▶ **STATED TASK**
Copy the listing word for word, beginning at the line that contains "Viewport: 1285px width, 786px height." and ending after the line that contains "coord(405,1824)", with both of those lines included.

▶ **Records from a dataset**
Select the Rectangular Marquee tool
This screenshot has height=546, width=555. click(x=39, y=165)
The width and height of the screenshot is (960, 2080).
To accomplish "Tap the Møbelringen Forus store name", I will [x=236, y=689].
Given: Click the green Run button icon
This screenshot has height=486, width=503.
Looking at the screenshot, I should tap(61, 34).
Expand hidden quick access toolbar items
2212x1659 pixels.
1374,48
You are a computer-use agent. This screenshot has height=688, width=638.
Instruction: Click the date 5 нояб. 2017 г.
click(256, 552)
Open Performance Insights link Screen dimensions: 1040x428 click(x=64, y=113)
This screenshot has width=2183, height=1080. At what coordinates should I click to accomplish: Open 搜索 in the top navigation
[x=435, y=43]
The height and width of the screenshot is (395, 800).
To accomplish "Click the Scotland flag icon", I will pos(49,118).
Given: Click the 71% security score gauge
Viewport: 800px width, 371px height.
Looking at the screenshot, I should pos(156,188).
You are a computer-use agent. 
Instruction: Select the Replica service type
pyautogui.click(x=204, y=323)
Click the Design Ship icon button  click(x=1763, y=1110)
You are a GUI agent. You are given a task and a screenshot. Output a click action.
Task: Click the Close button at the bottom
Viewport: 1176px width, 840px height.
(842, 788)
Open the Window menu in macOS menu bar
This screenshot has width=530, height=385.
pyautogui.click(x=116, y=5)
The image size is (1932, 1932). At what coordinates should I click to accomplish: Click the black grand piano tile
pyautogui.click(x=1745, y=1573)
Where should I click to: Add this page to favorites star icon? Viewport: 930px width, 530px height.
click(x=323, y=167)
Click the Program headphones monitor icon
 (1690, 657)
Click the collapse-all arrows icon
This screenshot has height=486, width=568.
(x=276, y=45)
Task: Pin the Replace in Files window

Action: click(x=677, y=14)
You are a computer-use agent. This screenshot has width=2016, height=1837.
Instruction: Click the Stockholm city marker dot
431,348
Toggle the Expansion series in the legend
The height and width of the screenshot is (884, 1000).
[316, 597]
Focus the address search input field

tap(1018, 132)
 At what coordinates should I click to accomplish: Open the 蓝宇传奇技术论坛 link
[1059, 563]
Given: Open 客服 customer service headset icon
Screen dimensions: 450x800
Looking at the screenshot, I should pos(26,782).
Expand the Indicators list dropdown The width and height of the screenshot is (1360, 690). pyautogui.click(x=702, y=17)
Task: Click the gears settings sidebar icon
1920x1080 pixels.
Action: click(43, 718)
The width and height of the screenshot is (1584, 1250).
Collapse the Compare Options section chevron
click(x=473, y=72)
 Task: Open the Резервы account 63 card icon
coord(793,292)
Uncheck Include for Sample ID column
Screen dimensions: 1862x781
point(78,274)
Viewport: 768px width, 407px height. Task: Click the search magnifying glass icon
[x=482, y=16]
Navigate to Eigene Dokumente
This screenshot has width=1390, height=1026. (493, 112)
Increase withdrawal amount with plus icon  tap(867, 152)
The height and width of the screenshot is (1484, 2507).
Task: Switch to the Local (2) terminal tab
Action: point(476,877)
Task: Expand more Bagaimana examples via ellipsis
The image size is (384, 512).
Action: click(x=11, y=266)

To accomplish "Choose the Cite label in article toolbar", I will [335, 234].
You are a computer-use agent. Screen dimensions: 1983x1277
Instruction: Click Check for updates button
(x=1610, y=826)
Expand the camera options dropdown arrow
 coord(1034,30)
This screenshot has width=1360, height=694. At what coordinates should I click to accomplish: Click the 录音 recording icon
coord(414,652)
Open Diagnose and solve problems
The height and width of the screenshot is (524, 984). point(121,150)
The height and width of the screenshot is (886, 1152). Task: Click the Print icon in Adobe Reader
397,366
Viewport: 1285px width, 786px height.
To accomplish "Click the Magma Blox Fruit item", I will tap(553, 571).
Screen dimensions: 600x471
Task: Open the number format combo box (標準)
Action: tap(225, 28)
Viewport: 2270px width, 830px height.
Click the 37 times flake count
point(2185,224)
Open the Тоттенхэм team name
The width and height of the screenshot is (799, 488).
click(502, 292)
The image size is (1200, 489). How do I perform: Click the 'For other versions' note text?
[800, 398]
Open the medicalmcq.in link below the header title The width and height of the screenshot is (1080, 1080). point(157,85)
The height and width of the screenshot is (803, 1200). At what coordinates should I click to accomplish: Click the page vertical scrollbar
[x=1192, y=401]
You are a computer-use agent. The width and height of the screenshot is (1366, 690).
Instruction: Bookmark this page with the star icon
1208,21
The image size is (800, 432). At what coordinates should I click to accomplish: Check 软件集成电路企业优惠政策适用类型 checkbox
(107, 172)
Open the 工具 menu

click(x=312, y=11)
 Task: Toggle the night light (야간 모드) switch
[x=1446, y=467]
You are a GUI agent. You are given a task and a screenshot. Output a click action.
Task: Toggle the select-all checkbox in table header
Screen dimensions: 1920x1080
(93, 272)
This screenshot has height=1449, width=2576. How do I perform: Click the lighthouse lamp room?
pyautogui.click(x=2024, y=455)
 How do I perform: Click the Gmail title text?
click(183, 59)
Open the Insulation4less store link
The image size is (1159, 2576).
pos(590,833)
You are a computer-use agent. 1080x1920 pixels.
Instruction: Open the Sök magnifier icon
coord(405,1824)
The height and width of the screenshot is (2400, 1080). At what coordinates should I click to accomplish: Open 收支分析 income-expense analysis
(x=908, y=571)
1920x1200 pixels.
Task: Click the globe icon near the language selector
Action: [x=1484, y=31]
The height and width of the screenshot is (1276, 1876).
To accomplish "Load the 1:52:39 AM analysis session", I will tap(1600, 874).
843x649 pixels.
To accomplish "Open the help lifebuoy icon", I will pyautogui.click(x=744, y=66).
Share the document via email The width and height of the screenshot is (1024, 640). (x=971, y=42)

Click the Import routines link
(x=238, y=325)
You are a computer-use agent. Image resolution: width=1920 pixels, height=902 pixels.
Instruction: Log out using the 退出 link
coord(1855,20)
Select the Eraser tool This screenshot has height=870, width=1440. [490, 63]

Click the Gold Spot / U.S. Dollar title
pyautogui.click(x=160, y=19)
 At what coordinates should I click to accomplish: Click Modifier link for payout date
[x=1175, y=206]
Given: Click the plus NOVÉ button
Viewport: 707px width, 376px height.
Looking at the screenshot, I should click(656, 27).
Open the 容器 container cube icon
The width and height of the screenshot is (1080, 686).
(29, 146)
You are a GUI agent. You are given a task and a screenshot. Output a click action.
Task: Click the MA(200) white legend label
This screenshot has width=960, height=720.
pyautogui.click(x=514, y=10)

▶ **SOLUTION**
Viewport: 1285px width, 786px height.
To accomplish "Click the Magma Blox Fruit item", I will tap(553, 571).
Screen dimensions: 600x471
Task: Open the number format combo box (標準)
Action: tap(225, 28)
Viewport: 2270px width, 830px height.
Click the 37 times flake count
point(2185,224)
Open the Тоттенхэм team name
The width and height of the screenshot is (799, 488).
click(502, 292)
The image size is (1200, 489). How do I perform: Click the 'For other versions' note text?
[800, 398]
Open the medicalmcq.in link below the header title The width and height of the screenshot is (1080, 1080). point(157,85)
The height and width of the screenshot is (803, 1200). At what coordinates should I click to accomplish: Click the page vertical scrollbar
[x=1192, y=401]
You are a computer-use agent. The width and height of the screenshot is (1366, 690).
Instruction: Bookmark this page with the star icon
1208,21
The image size is (800, 432). At what coordinates should I click to accomplish: Check 软件集成电路企业优惠政策适用类型 checkbox
(107, 172)
Open the 工具 menu

click(x=312, y=11)
 Task: Toggle the night light (야간 모드) switch
[x=1446, y=467]
You are a GUI agent. You are given a task and a screenshot. Output a click action.
Task: Toggle the select-all checkbox in table header
Screen dimensions: 1920x1080
(93, 272)
This screenshot has height=1449, width=2576. How do I perform: Click the lighthouse lamp room?
pyautogui.click(x=2024, y=455)
 How do I perform: Click the Gmail title text?
click(183, 59)
Open the Insulation4less store link
The image size is (1159, 2576).
pos(590,833)
You are a computer-use agent. 1080x1920 pixels.
Instruction: Open the Sök magnifier icon
coord(405,1824)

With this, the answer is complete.